ASSIGNMENT: Copy the data exactly, keeping every line intact.

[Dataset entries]
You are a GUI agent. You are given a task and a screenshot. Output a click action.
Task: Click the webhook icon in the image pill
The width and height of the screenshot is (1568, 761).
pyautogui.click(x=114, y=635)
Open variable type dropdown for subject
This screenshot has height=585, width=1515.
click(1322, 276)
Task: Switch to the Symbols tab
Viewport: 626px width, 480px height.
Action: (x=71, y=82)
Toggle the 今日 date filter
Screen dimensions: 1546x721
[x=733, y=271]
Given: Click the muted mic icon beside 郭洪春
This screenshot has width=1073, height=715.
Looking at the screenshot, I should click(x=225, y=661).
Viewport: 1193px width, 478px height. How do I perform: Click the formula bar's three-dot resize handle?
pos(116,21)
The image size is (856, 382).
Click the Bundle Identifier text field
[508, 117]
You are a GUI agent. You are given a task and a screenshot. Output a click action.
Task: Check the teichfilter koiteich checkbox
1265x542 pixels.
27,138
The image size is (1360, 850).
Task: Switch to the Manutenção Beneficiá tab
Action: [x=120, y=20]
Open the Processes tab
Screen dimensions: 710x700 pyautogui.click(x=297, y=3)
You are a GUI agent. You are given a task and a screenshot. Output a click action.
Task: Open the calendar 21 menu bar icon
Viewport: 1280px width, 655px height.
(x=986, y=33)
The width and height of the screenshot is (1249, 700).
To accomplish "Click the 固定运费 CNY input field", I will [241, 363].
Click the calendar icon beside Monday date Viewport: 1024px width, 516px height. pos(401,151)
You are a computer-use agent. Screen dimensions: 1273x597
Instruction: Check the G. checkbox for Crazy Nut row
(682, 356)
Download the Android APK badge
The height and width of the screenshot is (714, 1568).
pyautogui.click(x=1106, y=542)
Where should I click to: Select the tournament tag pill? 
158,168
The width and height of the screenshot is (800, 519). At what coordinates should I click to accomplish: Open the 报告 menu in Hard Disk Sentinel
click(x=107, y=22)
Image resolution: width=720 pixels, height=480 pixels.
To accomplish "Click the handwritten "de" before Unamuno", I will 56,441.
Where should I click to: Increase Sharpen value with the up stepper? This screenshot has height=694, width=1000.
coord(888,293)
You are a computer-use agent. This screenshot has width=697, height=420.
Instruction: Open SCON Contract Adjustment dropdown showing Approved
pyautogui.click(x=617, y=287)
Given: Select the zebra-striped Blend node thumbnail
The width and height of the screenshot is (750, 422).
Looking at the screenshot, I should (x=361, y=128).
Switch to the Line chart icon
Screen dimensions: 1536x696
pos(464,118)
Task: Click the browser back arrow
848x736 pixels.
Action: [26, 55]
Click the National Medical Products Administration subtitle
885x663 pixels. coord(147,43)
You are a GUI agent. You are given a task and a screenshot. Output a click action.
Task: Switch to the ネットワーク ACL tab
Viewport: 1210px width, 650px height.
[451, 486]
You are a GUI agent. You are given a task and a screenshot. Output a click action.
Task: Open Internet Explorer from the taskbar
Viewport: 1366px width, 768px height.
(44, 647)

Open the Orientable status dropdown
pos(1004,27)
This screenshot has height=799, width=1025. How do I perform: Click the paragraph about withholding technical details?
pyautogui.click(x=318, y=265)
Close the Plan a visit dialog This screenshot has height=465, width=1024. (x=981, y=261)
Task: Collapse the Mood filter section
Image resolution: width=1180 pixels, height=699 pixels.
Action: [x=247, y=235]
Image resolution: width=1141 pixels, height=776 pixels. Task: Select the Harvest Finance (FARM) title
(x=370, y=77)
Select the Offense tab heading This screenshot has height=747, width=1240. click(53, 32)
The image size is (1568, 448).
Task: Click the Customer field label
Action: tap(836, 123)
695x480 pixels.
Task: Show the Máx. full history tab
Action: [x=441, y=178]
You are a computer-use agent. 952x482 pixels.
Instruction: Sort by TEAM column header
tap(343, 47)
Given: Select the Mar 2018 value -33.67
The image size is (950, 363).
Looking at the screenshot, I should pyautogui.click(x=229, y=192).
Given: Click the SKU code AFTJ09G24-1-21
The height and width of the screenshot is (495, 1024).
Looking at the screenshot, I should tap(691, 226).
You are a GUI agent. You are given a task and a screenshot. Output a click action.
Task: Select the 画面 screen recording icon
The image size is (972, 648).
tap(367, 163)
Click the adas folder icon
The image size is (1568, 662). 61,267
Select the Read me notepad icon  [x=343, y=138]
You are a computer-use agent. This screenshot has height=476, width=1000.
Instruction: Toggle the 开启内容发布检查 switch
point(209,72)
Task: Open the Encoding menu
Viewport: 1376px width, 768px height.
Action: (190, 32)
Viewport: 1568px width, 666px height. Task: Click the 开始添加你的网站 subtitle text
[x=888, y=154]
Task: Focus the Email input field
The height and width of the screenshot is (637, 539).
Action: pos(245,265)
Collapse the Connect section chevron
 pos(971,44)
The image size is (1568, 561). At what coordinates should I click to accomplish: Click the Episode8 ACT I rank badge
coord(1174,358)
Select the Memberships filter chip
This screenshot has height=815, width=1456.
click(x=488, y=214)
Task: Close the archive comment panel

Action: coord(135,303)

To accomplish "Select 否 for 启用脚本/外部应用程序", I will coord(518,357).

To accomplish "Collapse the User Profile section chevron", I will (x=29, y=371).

ANSWER FOR THE TASK:
You are a GUI agent. You are given a task and a screenshot. Output a click action.
Task: Click the webhook icon in the image pill
The width and height of the screenshot is (1568, 761).
pyautogui.click(x=114, y=635)
Open variable type dropdown for subject
This screenshot has height=585, width=1515.
click(1322, 276)
Task: Switch to the Symbols tab
Viewport: 626px width, 480px height.
Action: (x=71, y=82)
Toggle the 今日 date filter
Screen dimensions: 1546x721
[x=733, y=271]
Given: Click the muted mic icon beside 郭洪春
This screenshot has width=1073, height=715.
Looking at the screenshot, I should click(x=225, y=661).
Viewport: 1193px width, 478px height. How do I perform: Click the formula bar's three-dot resize handle?
pos(116,21)
The image size is (856, 382).
Click the Bundle Identifier text field
[508, 117]
You are a GUI agent. You are given a task and a screenshot. Output a click action.
Task: Check the teichfilter koiteich checkbox
1265x542 pixels.
27,138
The image size is (1360, 850).
Task: Switch to the Manutenção Beneficiá tab
Action: [x=120, y=20]
Open the Processes tab
Screen dimensions: 710x700 pyautogui.click(x=297, y=3)
You are a GUI agent. You are given a task and a screenshot. Output a click action.
Task: Open the calendar 21 menu bar icon
Viewport: 1280px width, 655px height.
(x=986, y=33)
The width and height of the screenshot is (1249, 700).
To accomplish "Click the 固定运费 CNY input field", I will [241, 363].
Click the calendar icon beside Monday date Viewport: 1024px width, 516px height. pos(401,151)
You are a computer-use agent. Screen dimensions: 1273x597
Instruction: Check the G. checkbox for Crazy Nut row
(682, 356)
Download the Android APK badge
The height and width of the screenshot is (714, 1568).
pyautogui.click(x=1106, y=542)
Where should I click to: Select the tournament tag pill? 
158,168
The width and height of the screenshot is (800, 519). At what coordinates should I click to accomplish: Open the 报告 menu in Hard Disk Sentinel
click(x=107, y=22)
Image resolution: width=720 pixels, height=480 pixels.
To accomplish "Click the handwritten "de" before Unamuno", I will 56,441.
Where should I click to: Increase Sharpen value with the up stepper? This screenshot has height=694, width=1000.
coord(888,293)
You are a computer-use agent. This screenshot has width=697, height=420.
Instruction: Open SCON Contract Adjustment dropdown showing Approved
pyautogui.click(x=617, y=287)
Given: Select the zebra-striped Blend node thumbnail
The width and height of the screenshot is (750, 422).
Looking at the screenshot, I should (x=361, y=128).
Switch to the Line chart icon
Screen dimensions: 1536x696
pos(464,118)
Task: Click the browser back arrow
848x736 pixels.
Action: [26, 55]
Click the National Medical Products Administration subtitle
885x663 pixels. coord(147,43)
You are a GUI agent. You are given a task and a screenshot. Output a click action.
Task: Switch to the ネットワーク ACL tab
Viewport: 1210px width, 650px height.
[451, 486]
You are a GUI agent. You are given a task and a screenshot. Output a click action.
Task: Open Internet Explorer from the taskbar
Viewport: 1366px width, 768px height.
(44, 647)

Open the Orientable status dropdown
pos(1004,27)
This screenshot has height=799, width=1025. How do I perform: Click the paragraph about withholding technical details?
pyautogui.click(x=318, y=265)
Close the Plan a visit dialog This screenshot has height=465, width=1024. (x=981, y=261)
Task: Collapse the Mood filter section
Image resolution: width=1180 pixels, height=699 pixels.
Action: [x=247, y=235]
Image resolution: width=1141 pixels, height=776 pixels. Task: Select the Harvest Finance (FARM) title
(x=370, y=77)
Select the Offense tab heading This screenshot has height=747, width=1240. click(53, 32)
The image size is (1568, 448).
Task: Click the Customer field label
Action: tap(836, 123)
695x480 pixels.
Task: Show the Máx. full history tab
Action: [x=441, y=178]
You are a computer-use agent. 952x482 pixels.
Instruction: Sort by TEAM column header
tap(343, 47)
Given: Select the Mar 2018 value -33.67
The image size is (950, 363).
Looking at the screenshot, I should pyautogui.click(x=229, y=192).
Given: Click the SKU code AFTJ09G24-1-21
The height and width of the screenshot is (495, 1024).
Looking at the screenshot, I should tap(691, 226).
You are a GUI agent. You are given a task and a screenshot. Output a click action.
Task: Select the 画面 screen recording icon
The image size is (972, 648).
tap(367, 163)
Click the adas folder icon
The image size is (1568, 662). 61,267
Select the Read me notepad icon  [x=343, y=138]
You are a computer-use agent. This screenshot has height=476, width=1000.
Instruction: Toggle the 开启内容发布检查 switch
point(209,72)
Task: Open the Encoding menu
Viewport: 1376px width, 768px height.
Action: (190, 32)
Viewport: 1568px width, 666px height. Task: Click the 开始添加你的网站 subtitle text
[x=888, y=154]
Task: Focus the Email input field
The height and width of the screenshot is (637, 539).
Action: pos(245,265)
Collapse the Connect section chevron
 pos(971,44)
The image size is (1568, 561). At what coordinates should I click to accomplish: Click the Episode8 ACT I rank badge
coord(1174,358)
Select the Memberships filter chip
This screenshot has height=815, width=1456.
click(x=488, y=214)
Task: Close the archive comment panel

Action: coord(135,303)

To accomplish "Select 否 for 启用脚本/外部应用程序", I will coord(518,357).

To accomplish "Collapse the User Profile section chevron", I will (x=29, y=371).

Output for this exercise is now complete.